Hi, I started reading the series of Horus Hersey novels earlier this year and have just finished Fulgrim. My friend bought me the Collected Visions hardcover book as a present but I haven't yet opened it. The problem is that I don't know the full Heresy story, only what I've read so far in the first five novels. If I start looking through the Collected Visions book will it give away a lot of the upcoming story for me? 

Any help appreciated


----------



## Durant (Aug 24, 2011)

If you want to follow the heresy from start to finish via the novels do not finish reading the collected visions. Look at the artwork instead!

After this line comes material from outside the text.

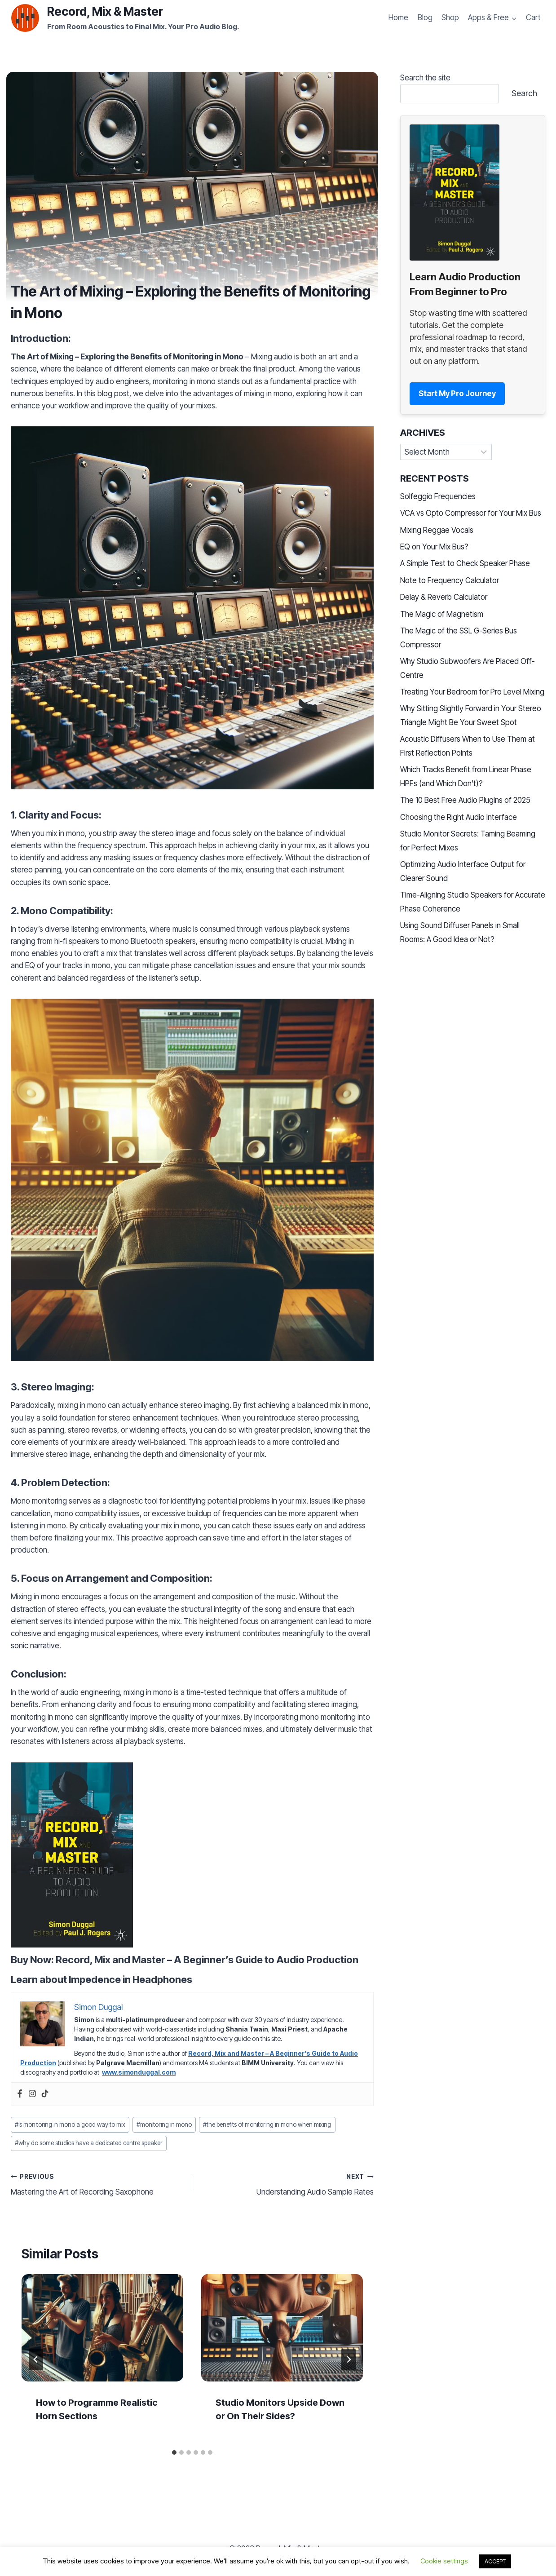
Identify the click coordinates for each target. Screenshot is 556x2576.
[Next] (348, 2359)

Visions is great book that outlines the whole heresy start to finish but the novels take it deeper and if you are not familiar with the story enjoy the in depth ride and not the abridged notes.


----------



## Baron Spikey (Mar 26, 2008)

chiefy2shoes said:


> Hi, I started reading the series of Horus Hersey novels earlier this year and have just finished Fulgrim. My friend bought me the Collected Visions hardcover book as a present but I haven't yet opened it. The problem is that I don't know the full Heresy story, only what I've read so far in the first five novels. If I start looking through the Collected Visions book will it give away a lot of the upcoming story for me?
> 
> Any help appreciated


Yes.

If you don't know anything about the Heresy other than what you've read in the novels then I'd suggest you don't read Collected Visions.


----------



## Child-of-the-Emperor (Feb 22, 2009)

I would, to the contrary suggest reading it, it would reveal the main outline of the primary events of the Heresy - but the Heresy series is being released with the knowledge that most people know what will happen. I personally think you get more out of the series by knowing what will happen.

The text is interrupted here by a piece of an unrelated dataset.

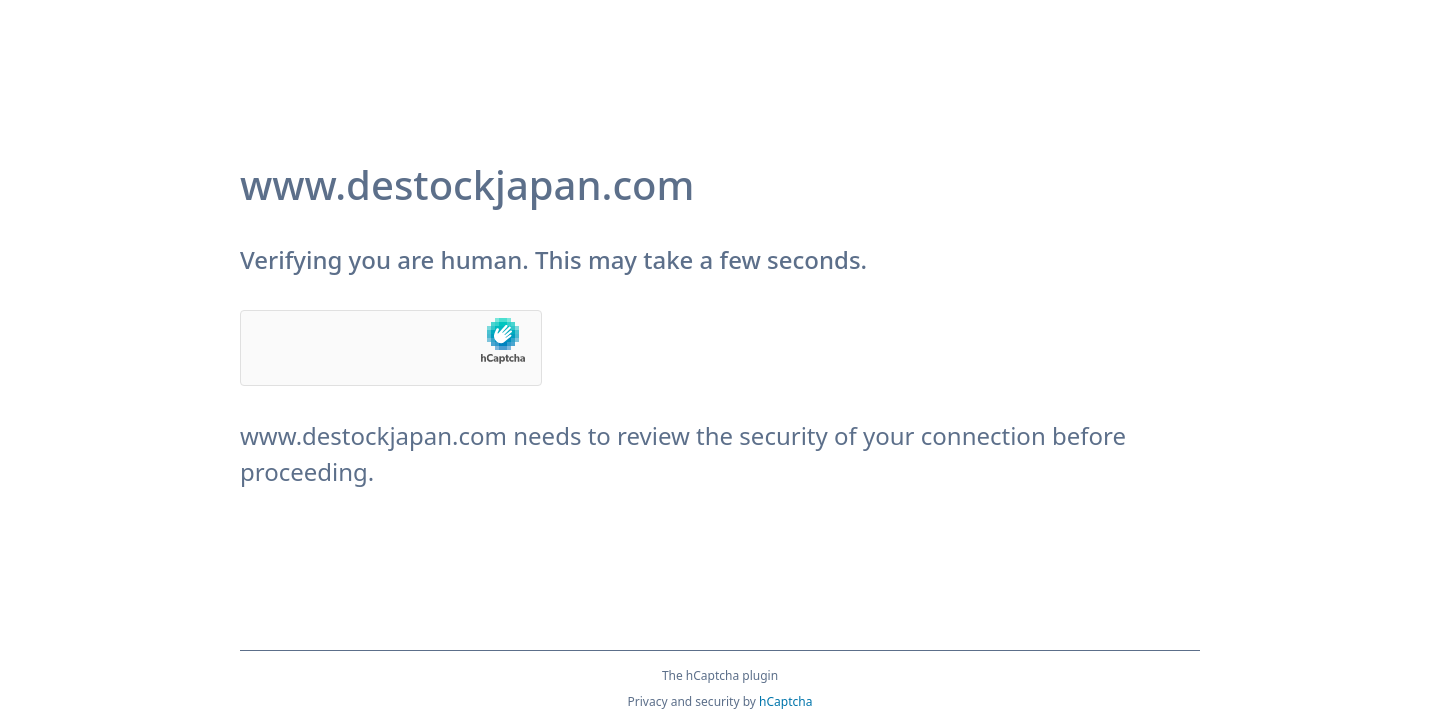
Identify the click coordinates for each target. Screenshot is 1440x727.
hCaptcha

For example, the opening line of _Horus Rising_:

_'I was there,' he would say afterwards, until afterwards became a time quite devoid of laughter. 'I was there, the day Horus slew the Emperor.'_

Whilst actually referring to the pretender-Emperor of _Sixty-Three-Nineteen_, the series' opening line dabbles immediately in treasonous connotations. Just as the ending of _Horus Rising_ mentions _Davin_; a place which has significant implications if you know what happens, otherwise the meaning is lost on you (until reading _False Gods_). The same applies to the end of _False Gods_ where it mentions _Isstvan_.


----------



## Angel of Blood (Aug 18, 2010)

Indeed, like CotE says, alot of the closing comments or even end of chapter comments only have any significance if you know the events of the heresy already. Such as when Nikea, Istvaan, Davin, the Eisenstien and Garro, Erebus, alot of Luthers actions etc etc.

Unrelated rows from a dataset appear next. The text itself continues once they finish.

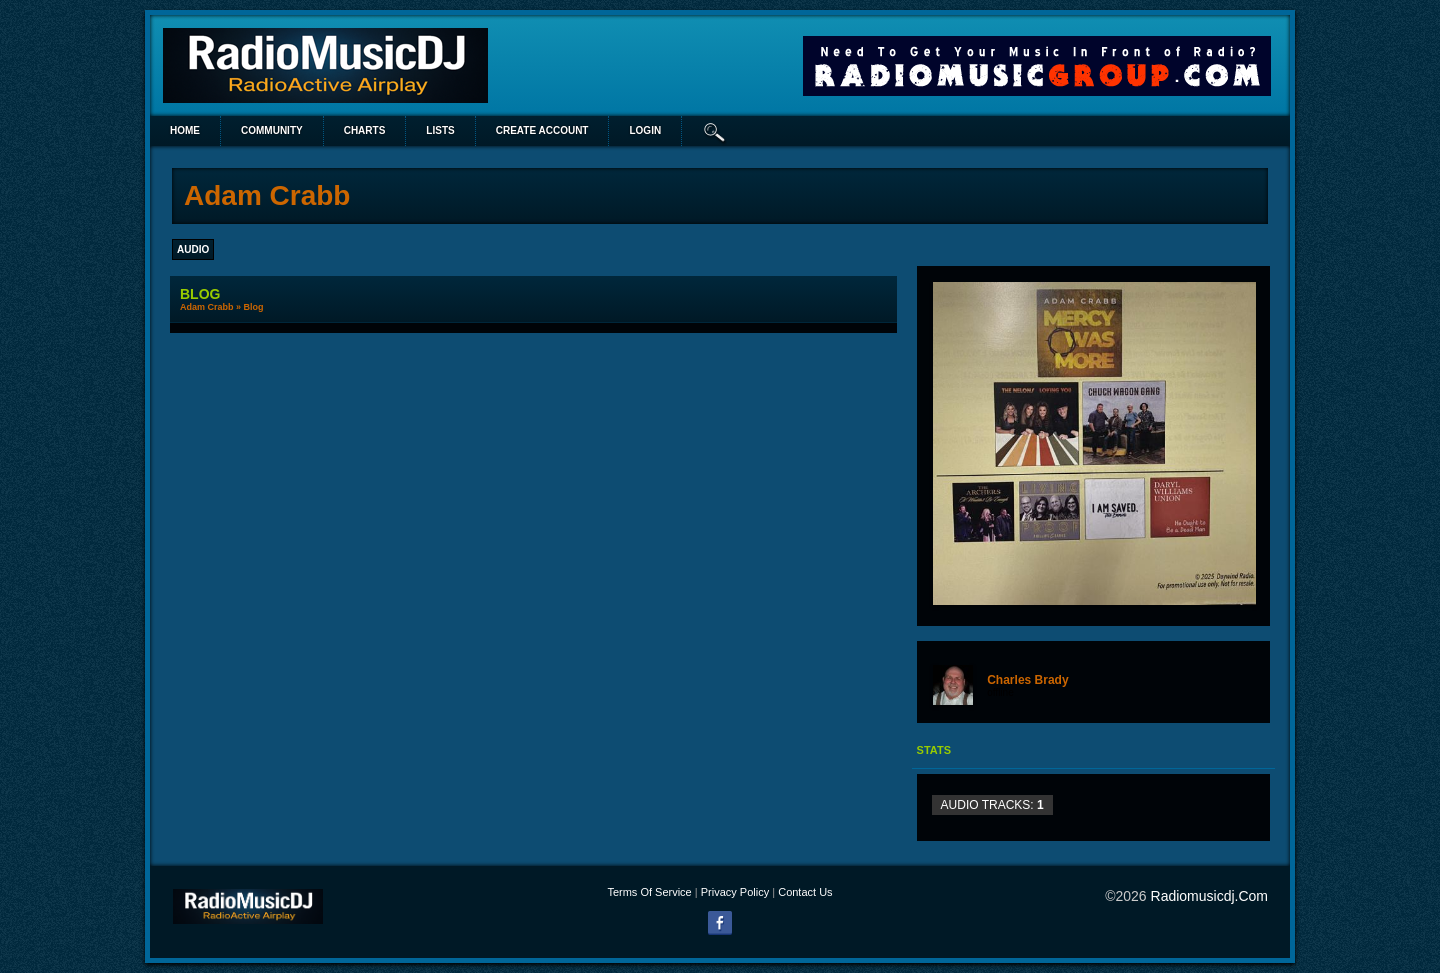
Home (185, 130)
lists (440, 130)
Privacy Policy (735, 892)
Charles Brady (1027, 680)
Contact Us (805, 892)
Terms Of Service (649, 892)
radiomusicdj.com (1209, 896)
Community (272, 130)
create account (542, 130)
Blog (254, 307)
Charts (365, 130)
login (645, 130)
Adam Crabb (207, 307)
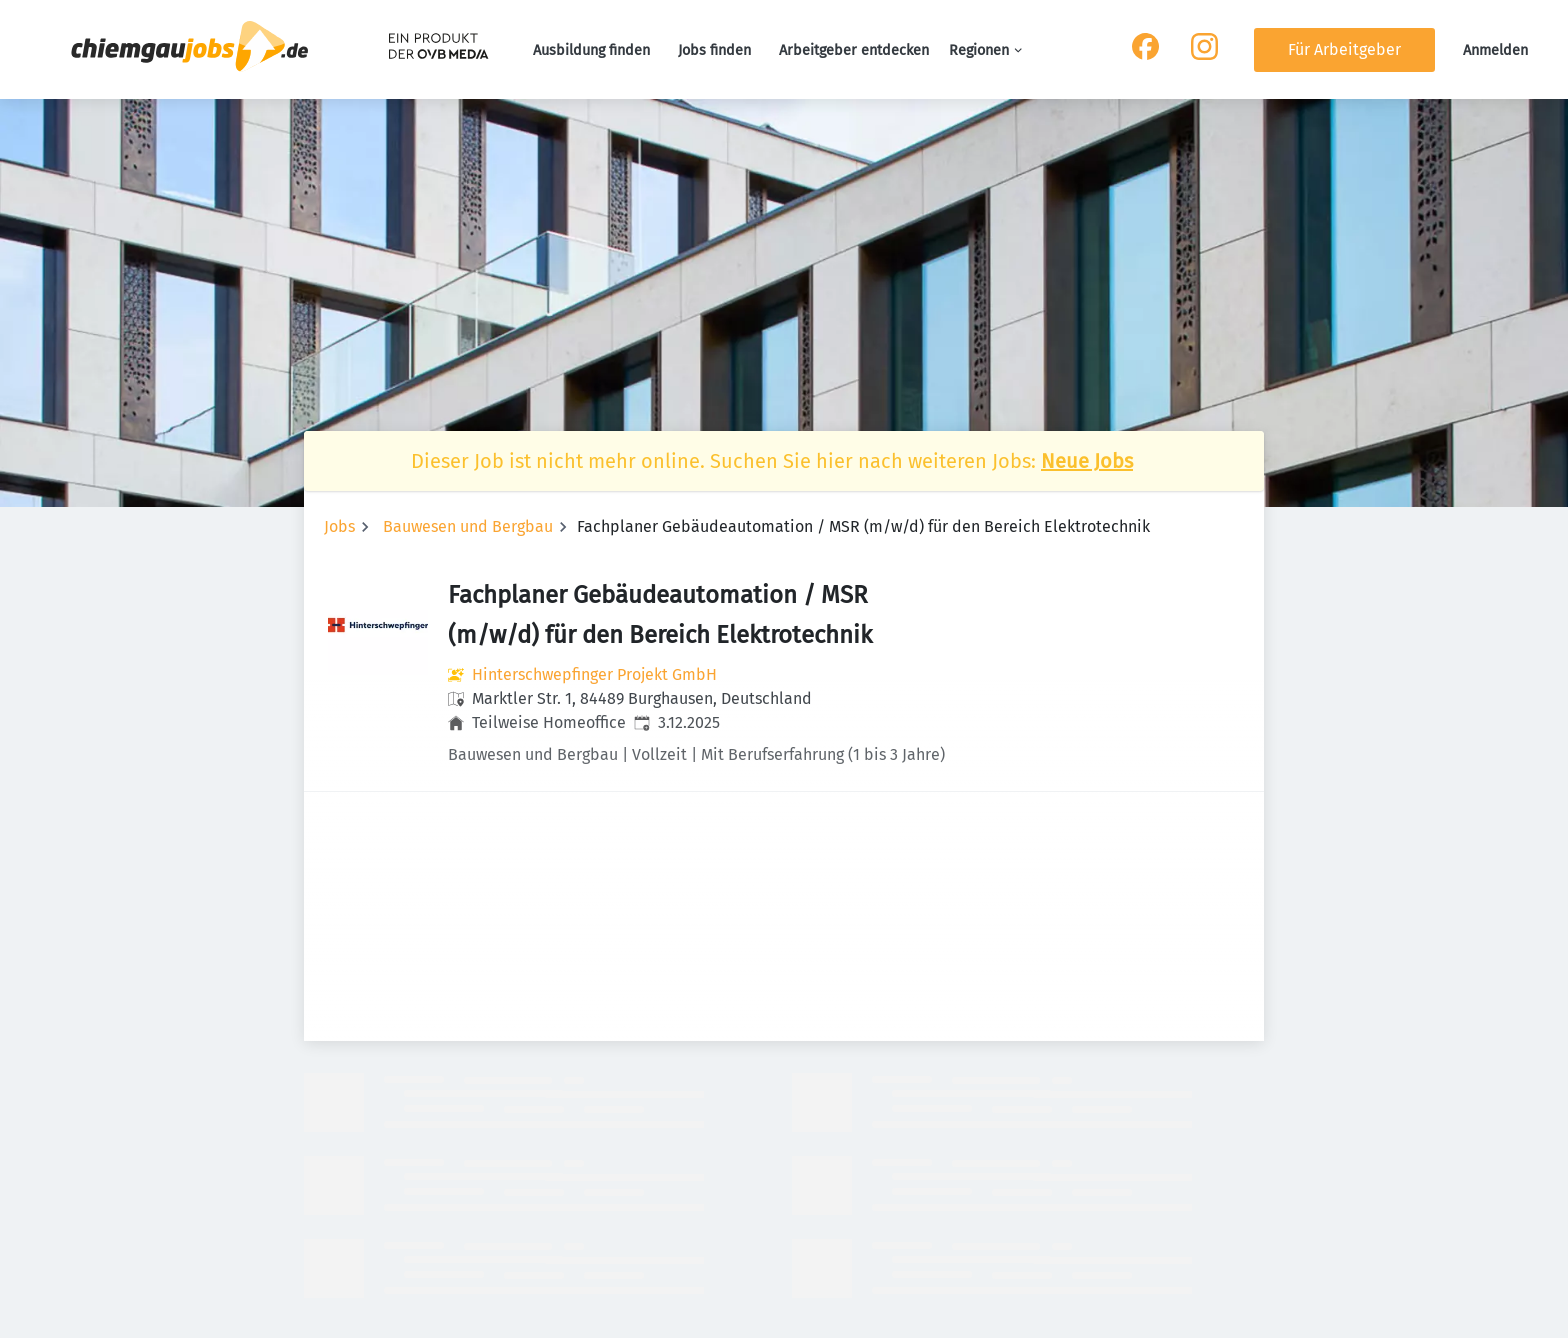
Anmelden (1495, 50)
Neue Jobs (1087, 461)
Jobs (339, 526)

All if which fall flat or don't give you the intended impact if you are unaware of the events prior to reading. 

Having said that, I always wondered what it would be like to read the series nit knowing what happened and therefore be more shocked/suprised when major events happen. Your choice really.


----------



## chiefy2shoes (Dec 2, 2011)

Thanks for the suggestions. Hhhmm. I think I'll read the next novel, Decscent of Angels and then probably dip into the collected visions. Although having everything as a surprise is a big incentive not to look! Also, I wonder how many books I will have to read before the Collected Visions becomes a non-spoiler?


----------



## Angel of Blood (Aug 18, 2010)

I reckon when _Fear to Tread_ comes out will be about the time you can safely read Collected Visions without spoiling anything. Although you would have to miss the last section which details the Siege of Terra.


----------



## Doelago (Nov 29, 2009)

Child-of-the-Emperor said:


> I would, to the contrary suggest reading it, it would reveal the main outline of the primary events of the Heresy - but the Heresy series is being released with the knowledge that most people know what will happen. I personally think you get more out of the series by knowing what will happen.
> 
> For example, the opening line of _Horus Rising_:
> 
> ...


I agree with the above. :goodpost:


----------



## TheReverend (Dec 2, 2007)

Although suggesting he doesn't read it until he's read Fear to Tread and know's about the Siege of Terra probably gave the whole plot away considering he's only on Descent of Angels... :laugh:

*chiefy2shoes*: just open the collected visions, the artwork is amazing and images of the characters in the HH series are dotted all over the place so will help build the mental image. As others have said, the HH series goes into the story much deeper so knowing the end won't ruin the stories as things are covered in the novels far more deeply . Plus there's a story in the Collected Visions by Graham McNiel which fits within the timeline of the novels.


----------